** Entries supplied follows **

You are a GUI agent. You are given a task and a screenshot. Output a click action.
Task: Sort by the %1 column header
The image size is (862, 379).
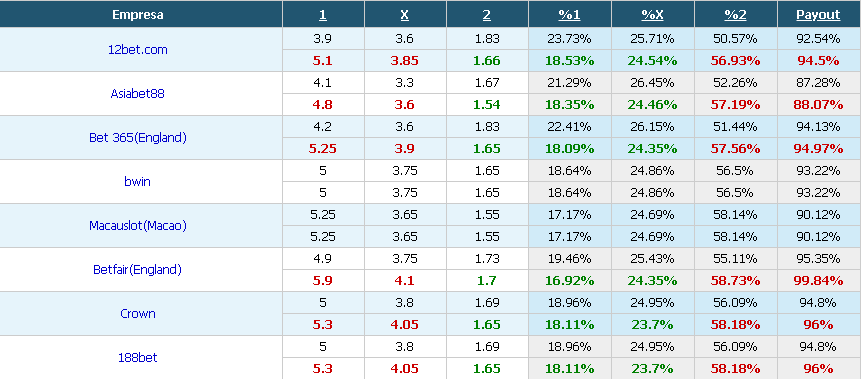(x=570, y=15)
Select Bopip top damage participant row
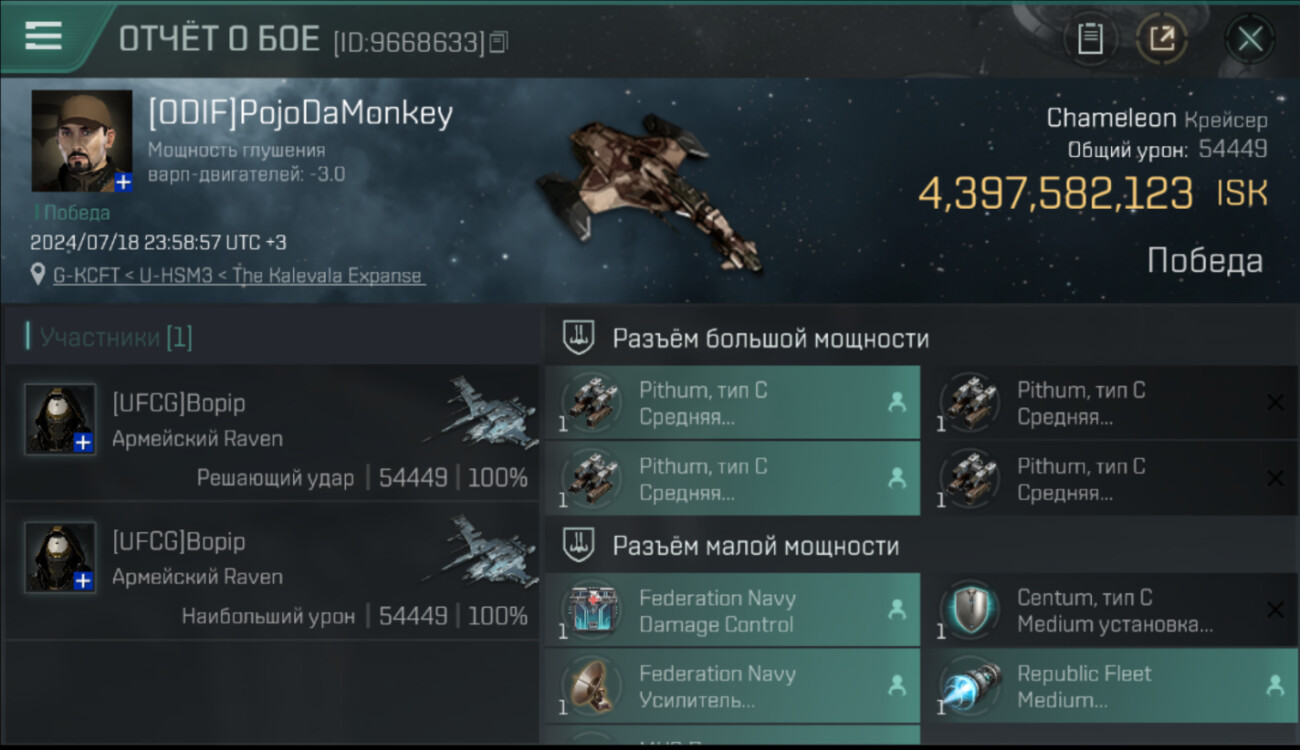The width and height of the screenshot is (1300, 750). [x=272, y=572]
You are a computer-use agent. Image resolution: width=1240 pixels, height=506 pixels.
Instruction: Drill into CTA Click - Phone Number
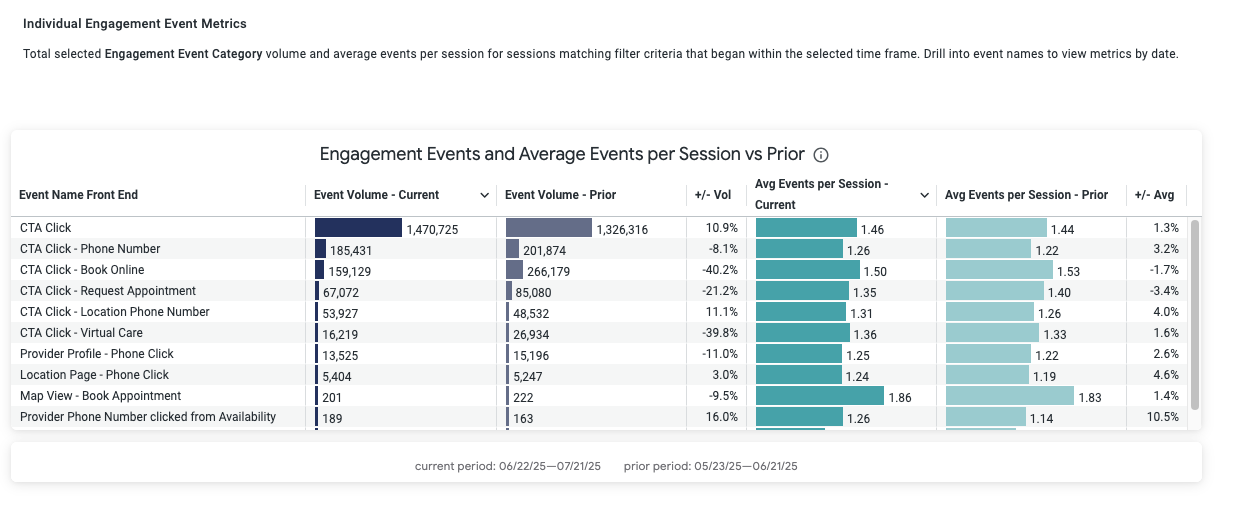coord(90,249)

** End of Entries supplied **

[Directions for this task]
Will you set down the records word for word while leaving out every picture?

[Answer]
You are a GUI agent. You are given a task and a screenshot. Output a click action.
Task: Sort by the %1 column header
The image size is (862, 379).
(x=570, y=15)
Select Bopip top damage participant row
The width and height of the screenshot is (1300, 750). [x=272, y=572]
You are a computer-use agent. Image resolution: width=1240 pixels, height=506 pixels.
Instruction: Drill into CTA Click - Phone Number
coord(90,249)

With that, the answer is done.